Stored entries:
┏━━
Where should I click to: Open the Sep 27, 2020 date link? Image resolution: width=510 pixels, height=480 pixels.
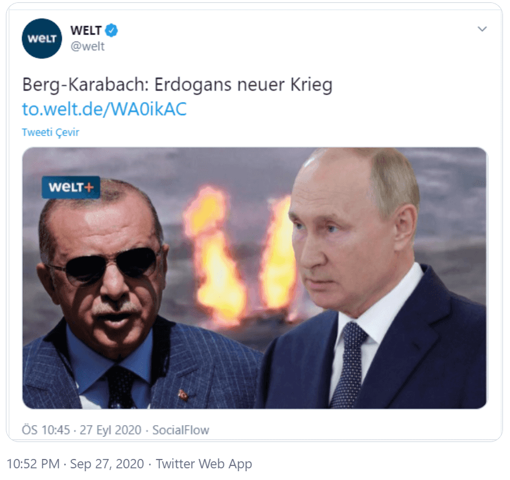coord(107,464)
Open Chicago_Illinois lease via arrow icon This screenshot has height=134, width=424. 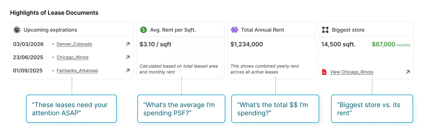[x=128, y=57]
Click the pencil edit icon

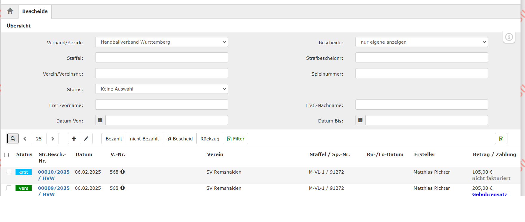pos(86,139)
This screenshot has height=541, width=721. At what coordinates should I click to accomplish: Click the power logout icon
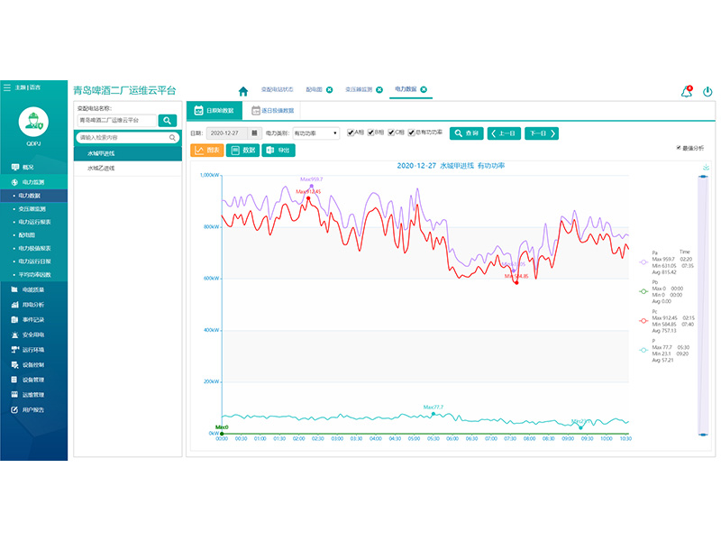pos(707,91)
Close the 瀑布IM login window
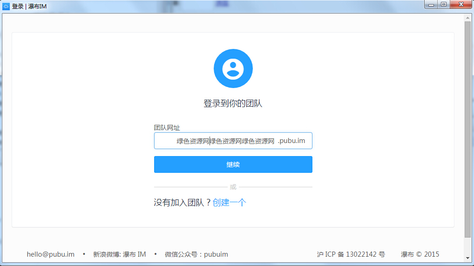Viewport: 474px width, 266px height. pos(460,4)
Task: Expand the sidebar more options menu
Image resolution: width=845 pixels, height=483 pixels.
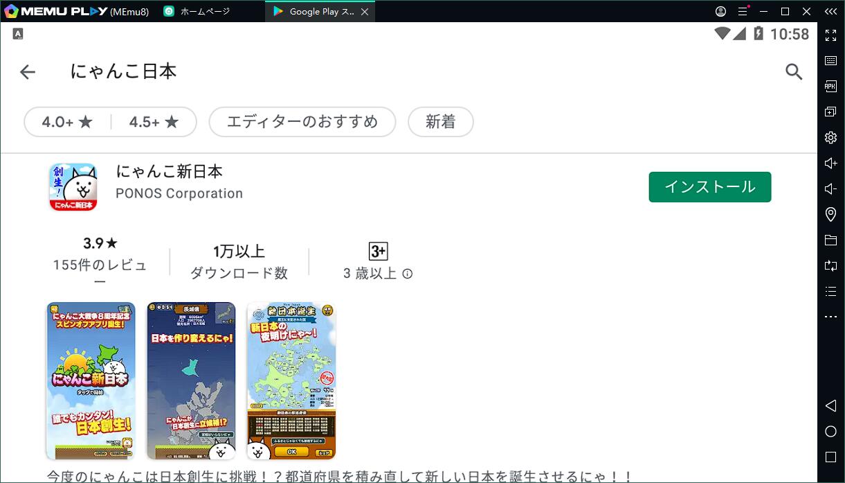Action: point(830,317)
┗━━
┏━━
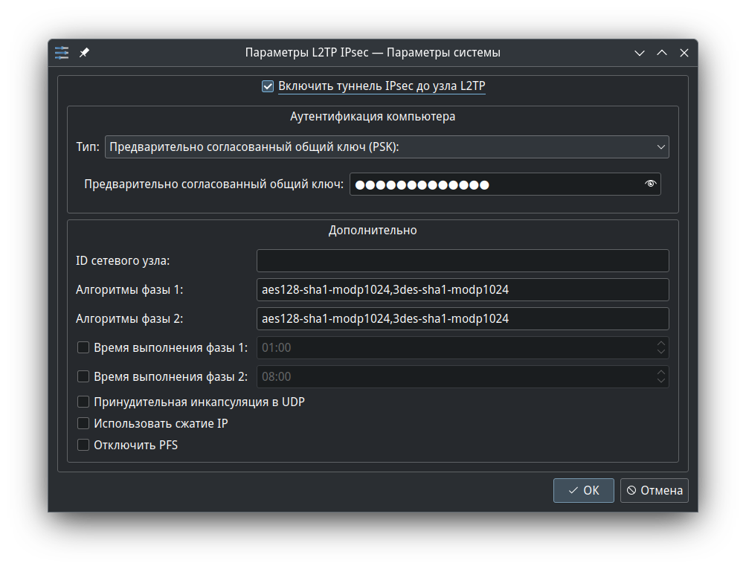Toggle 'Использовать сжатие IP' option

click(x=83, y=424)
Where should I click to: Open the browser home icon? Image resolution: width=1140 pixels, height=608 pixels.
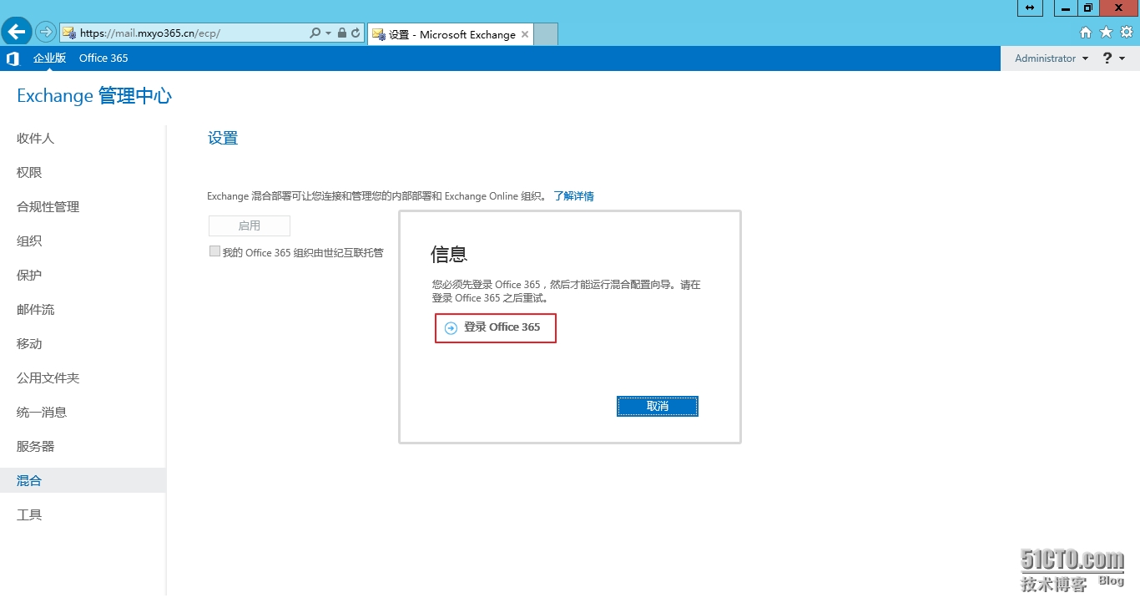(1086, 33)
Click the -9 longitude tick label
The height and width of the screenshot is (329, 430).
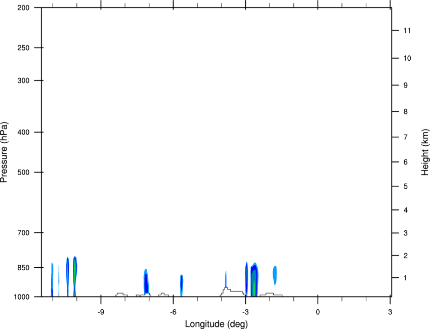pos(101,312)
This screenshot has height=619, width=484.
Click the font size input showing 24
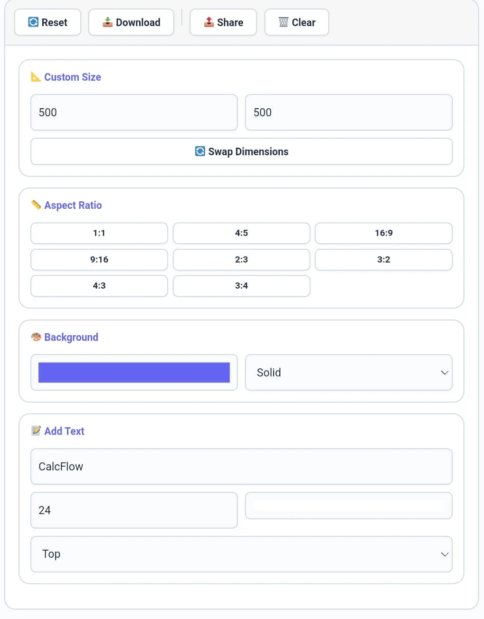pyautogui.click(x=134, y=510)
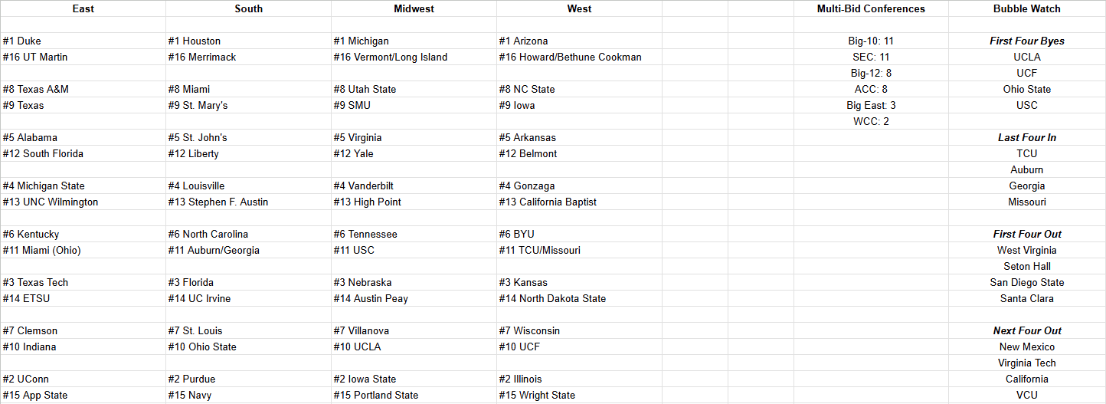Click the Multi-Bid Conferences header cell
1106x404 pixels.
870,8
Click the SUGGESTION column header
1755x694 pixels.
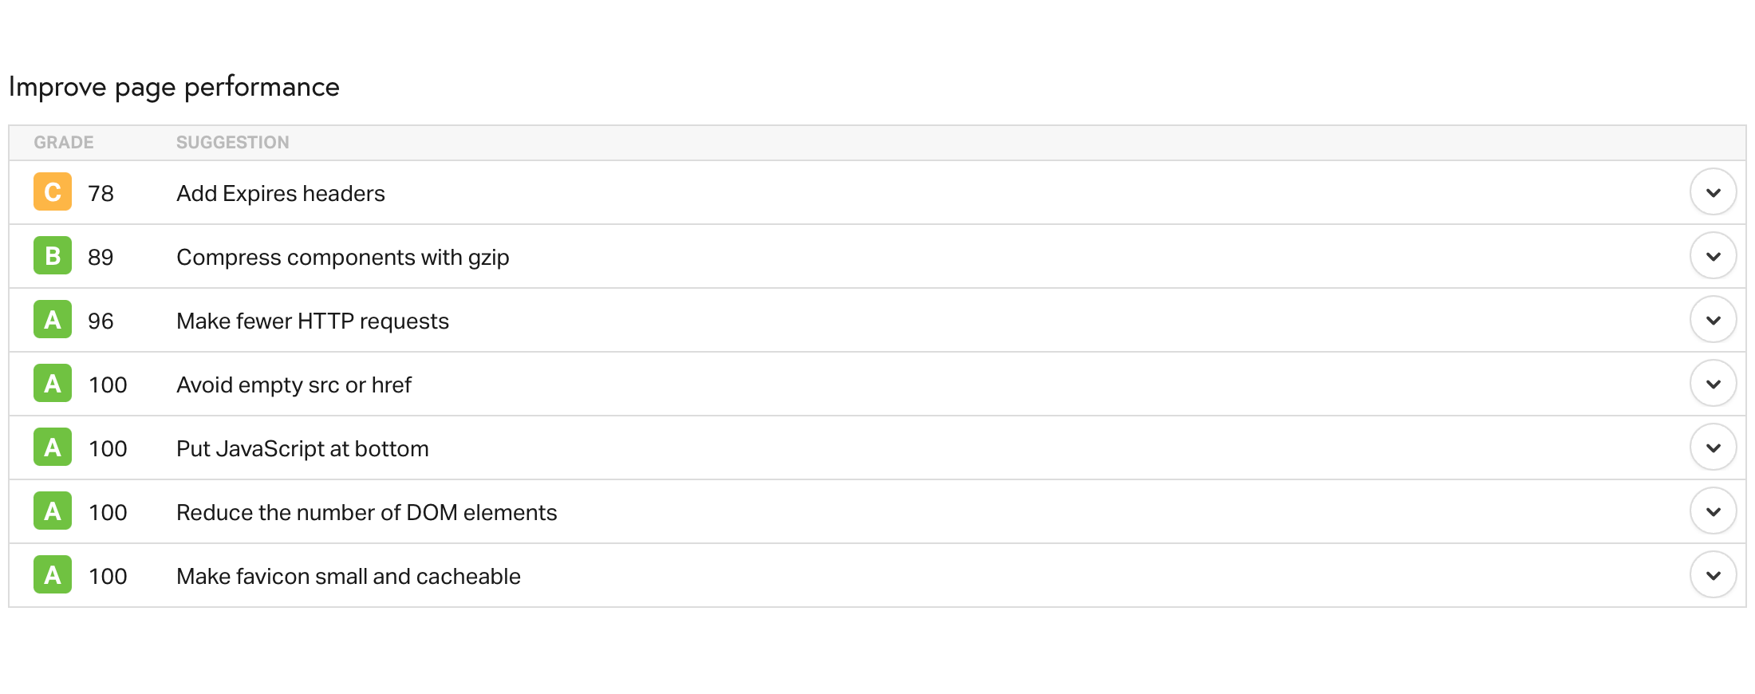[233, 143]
┗━━
┏━━
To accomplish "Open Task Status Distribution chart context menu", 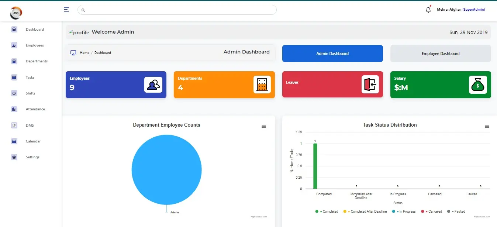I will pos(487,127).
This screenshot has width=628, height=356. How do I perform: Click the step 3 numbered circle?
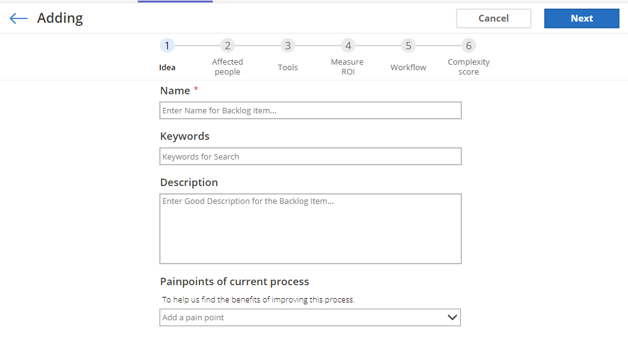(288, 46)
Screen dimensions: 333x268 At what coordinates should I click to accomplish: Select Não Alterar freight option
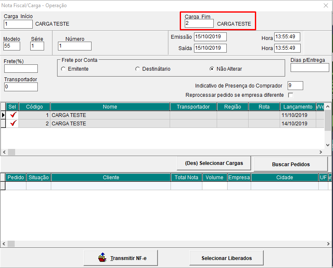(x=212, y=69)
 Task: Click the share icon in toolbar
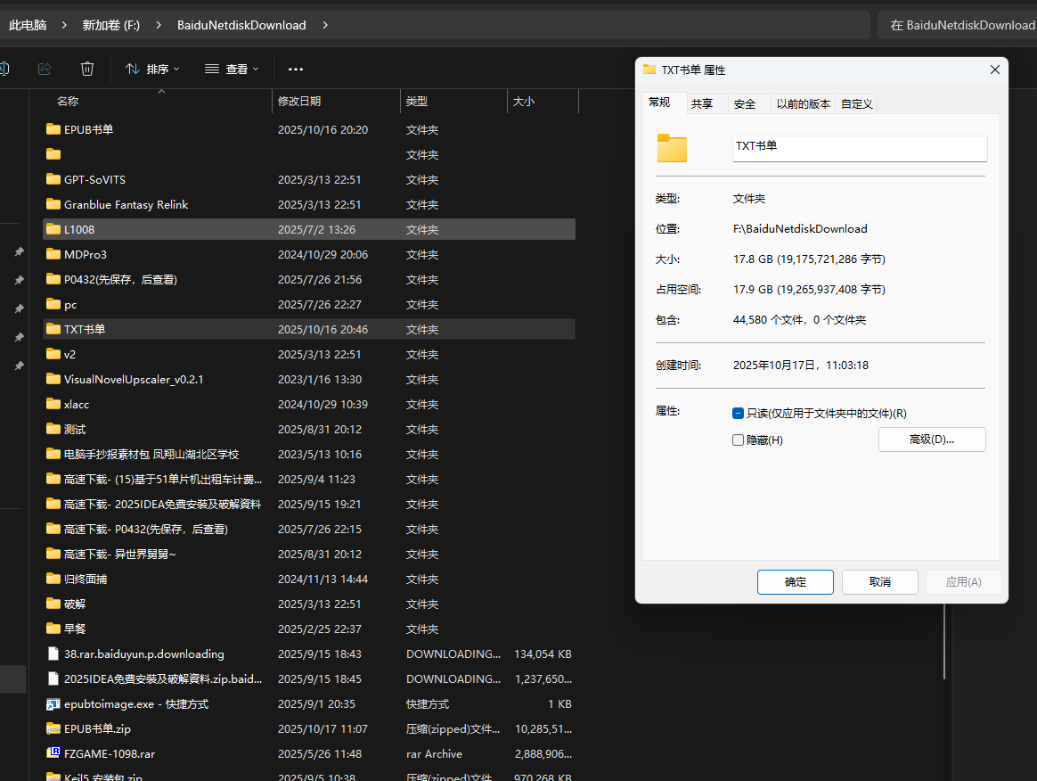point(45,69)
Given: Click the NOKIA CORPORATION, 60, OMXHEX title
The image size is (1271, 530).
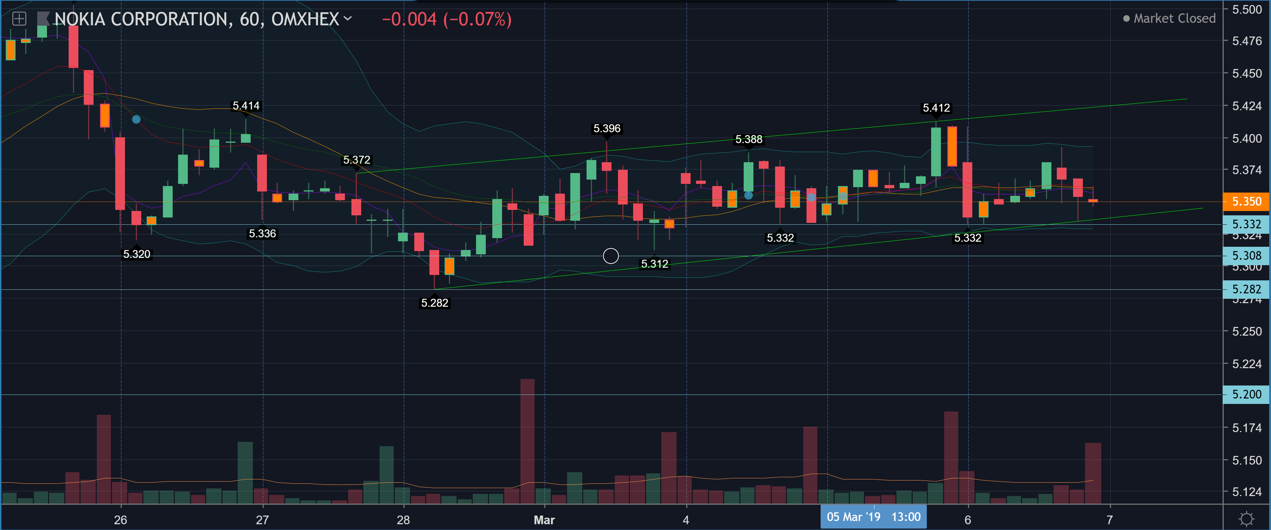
┗━━
TASK DIRECTIONS:
Pick out every line of the records above that contains the word "pixels", and copy each one unchanged.

THE ANSWER:
Where should I click to: Open the Sep 27, 2020 date link? Image resolution: width=510 pixels, height=480 pixels.
Image resolution: width=845 pixels, height=483 pixels.
Where should I click to: Open the browser home icon? Image resolution: width=1140 pixels, height=608 pixels.
1106x404 pixels.
1755x694 pixels.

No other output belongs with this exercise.